Dr. David B. Samadi, nowadays Director of Men’s Health at St. Francis Hospital, discusses the three main ways to remove the prostate: traditional radical prostatectomy (open surgery), laparoscopic prostatectomy, and robotic prostatectomy.
He also discusses the hybrid use of these surgeries: open surgeons use laparoscopic surgery, some open surgeons use robotic surgery, and some laparoscopic surgeons use robotic surgery. Dr. Samadi discusses the order of steps needed for success in training: open surgery, laparoscopy, and robotic surgery. Robotic surgeons need a foundation in oncology, open surgery, and laparoscopic training.
There are 3 ways to remove the prostate: The traditional surgery that Wane talked about, which is open surgery, laparoscopic prostatectomy, and robotic prostatectomy.
People always confuse laparoscopic prostatectomy and robotic prostatectomy. They really do not know the differences between these two and I will get into them. As a result of these 3 options, you will always find surgeons and urologists that have different expertise. If you talk to the open surgeon, he will still talk about how great the open surgery is. Not everybody likes change. Change has been a big name in politics nowadays. Some like change and some do not like change.
So, the open surgeons still think they have to stick to the original, traditional. Laparoscopic surgery comes from France and we will see some of those when the surgeon stays next to the patient and he uses these long chopsticks to remove the prostate. Robotic surgery is a remote control surgery. I sit here, the patient is in the back of the room and as I move the console, the robot performs the actions. But the whole operation is under the control of the surgeon. Not like a button you press, come back an hour later and the prostate is out!
You can also see some of the hybrids of these. So, we have the open surgeon who gets into laparoscopic surgery or we have the open surgeon who has skipped all the laparoscopic experience and took a weekend course to become a robotic surgeon. Or we may have a laparoscopic surgeon who moved on to robotic surgery without having the experience.
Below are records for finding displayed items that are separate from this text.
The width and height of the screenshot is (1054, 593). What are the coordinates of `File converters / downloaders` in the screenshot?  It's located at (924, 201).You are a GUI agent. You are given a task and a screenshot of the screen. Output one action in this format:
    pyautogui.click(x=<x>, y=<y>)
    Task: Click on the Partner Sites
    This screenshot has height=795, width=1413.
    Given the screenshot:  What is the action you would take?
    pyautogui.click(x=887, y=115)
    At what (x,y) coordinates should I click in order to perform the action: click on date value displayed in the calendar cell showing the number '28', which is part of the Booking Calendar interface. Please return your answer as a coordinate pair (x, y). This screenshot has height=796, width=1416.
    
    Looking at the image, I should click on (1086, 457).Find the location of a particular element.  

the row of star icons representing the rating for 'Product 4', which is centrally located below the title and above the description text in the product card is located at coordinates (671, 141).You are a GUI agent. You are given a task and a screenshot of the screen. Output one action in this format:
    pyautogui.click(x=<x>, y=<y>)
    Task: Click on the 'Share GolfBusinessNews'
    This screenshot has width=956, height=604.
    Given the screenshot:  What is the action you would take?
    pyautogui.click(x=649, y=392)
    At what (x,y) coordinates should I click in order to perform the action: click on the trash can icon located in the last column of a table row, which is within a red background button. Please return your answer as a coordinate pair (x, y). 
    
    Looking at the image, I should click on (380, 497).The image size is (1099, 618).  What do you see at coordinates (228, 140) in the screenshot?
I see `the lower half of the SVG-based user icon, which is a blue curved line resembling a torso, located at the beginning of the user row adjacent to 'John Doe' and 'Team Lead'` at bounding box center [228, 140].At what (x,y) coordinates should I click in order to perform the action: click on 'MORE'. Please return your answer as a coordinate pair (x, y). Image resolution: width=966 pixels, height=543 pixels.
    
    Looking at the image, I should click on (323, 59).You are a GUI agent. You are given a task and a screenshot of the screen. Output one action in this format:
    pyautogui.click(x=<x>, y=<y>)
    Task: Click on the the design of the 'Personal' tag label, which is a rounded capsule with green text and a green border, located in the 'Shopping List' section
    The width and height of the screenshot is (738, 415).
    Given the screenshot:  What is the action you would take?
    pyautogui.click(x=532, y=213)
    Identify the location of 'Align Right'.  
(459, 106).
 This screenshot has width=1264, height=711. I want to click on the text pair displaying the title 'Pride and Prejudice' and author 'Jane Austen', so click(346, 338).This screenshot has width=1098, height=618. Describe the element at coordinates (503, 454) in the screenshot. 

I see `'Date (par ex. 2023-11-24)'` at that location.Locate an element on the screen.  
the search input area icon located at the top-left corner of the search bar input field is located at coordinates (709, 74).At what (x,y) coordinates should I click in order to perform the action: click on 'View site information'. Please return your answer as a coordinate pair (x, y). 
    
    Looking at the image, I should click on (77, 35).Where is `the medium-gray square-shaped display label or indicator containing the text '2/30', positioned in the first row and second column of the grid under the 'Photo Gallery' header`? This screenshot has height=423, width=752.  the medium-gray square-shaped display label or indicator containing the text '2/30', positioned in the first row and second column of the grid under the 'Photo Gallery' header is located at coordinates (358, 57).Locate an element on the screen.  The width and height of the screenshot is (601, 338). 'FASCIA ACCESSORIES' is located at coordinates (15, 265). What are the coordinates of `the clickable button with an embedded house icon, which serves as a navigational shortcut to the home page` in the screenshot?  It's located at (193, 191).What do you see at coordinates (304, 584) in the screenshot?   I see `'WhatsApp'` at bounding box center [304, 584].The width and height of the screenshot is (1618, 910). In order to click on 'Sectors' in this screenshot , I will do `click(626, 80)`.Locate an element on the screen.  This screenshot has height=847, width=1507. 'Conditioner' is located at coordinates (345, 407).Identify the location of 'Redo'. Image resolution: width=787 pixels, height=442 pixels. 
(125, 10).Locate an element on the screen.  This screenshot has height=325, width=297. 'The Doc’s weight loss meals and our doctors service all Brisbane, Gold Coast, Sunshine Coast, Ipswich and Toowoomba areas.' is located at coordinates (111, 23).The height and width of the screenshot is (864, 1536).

I started as an open surgeon. Then I went to France and became a laparoscopic surgeon and then a robotic surgeon. That is really the key to this. WE see a lot of robotic surgeons who may be excellent technicians with these robots but without the foundations of oncology and open surgery and without having the laparoscopic skills, this is not gonna cut it. Just being a robotic surgeon alone I do not think you should get much credit for it. So, starting as open surgeons we do a lot of surgeries. Typically, it is an incision and the surgery takes about 3 hours. Being an incision involved, blood loss was always a problem. It doesn’t matter who you are, how much experience you have, you are gonna lose blood and there is certainly a risk of transfusion. Surgeons who do these operations always put on magnifying glasses about 2,5 or 3 times and that is how it went for a long time.
Laparoscopic surgery appeared in France in 1999 and I got there for a year to learn the laparoscopic prostatectomy. So just imagine me and my partner doing this surgery. His name is Mike, the patient is in the middle. We have a camera, there is no incision. If Mike’s hand is shaking, the whole surgical field is moving. I have to see the surgical field, I have to digest it in my brain, I have to tell Mike to turn the camera and that is how the surgery went. That was a big advancement because there was no incision, blood loss was less but certainly, the learning curve was very steep and that is why many US urologists never captured this field.
Then came robotic surgery and we did 11 cases in France and then for 5 years at Columbia Presbyterian and after that at Mount Sinai.
We can see some of the advantages, with less blood loss. The camera is under my control, is 3 dimensional, I see it, my brain processes it, and I can do the surgery. I can navigate inside the patient’s abdomen the way and where I want to go.